> Action item
Report the count of lines below that include "will", without any other text.

> Given records
= = = = =

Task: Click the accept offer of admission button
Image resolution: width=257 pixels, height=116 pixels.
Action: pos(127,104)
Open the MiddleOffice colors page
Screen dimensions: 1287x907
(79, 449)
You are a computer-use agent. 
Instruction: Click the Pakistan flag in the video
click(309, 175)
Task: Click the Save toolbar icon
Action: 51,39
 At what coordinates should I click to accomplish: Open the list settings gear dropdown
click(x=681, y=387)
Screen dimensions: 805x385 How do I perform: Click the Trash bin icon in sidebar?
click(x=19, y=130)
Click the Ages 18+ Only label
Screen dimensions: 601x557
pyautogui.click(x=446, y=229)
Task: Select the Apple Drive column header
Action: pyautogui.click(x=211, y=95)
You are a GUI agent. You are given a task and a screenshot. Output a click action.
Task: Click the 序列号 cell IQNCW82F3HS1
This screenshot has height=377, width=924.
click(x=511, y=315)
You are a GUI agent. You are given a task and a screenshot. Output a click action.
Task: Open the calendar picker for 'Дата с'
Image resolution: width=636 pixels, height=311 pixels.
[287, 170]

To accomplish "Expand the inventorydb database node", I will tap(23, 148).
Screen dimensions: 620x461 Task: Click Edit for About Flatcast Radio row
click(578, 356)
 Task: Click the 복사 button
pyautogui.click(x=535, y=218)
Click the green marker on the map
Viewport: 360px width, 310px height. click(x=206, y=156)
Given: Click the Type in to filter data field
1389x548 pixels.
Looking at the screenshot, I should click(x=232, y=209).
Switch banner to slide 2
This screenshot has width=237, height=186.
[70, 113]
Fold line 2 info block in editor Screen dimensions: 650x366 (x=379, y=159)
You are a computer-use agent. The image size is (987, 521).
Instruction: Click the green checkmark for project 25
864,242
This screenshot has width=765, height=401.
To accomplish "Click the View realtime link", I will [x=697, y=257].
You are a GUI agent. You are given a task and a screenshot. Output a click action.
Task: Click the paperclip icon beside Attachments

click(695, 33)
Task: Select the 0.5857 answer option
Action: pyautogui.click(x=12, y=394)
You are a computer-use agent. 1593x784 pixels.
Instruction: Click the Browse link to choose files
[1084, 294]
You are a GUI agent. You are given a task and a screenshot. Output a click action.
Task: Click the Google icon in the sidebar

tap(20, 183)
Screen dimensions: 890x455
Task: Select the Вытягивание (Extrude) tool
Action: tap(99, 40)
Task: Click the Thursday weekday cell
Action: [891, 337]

= = = = =

> Expected answer
2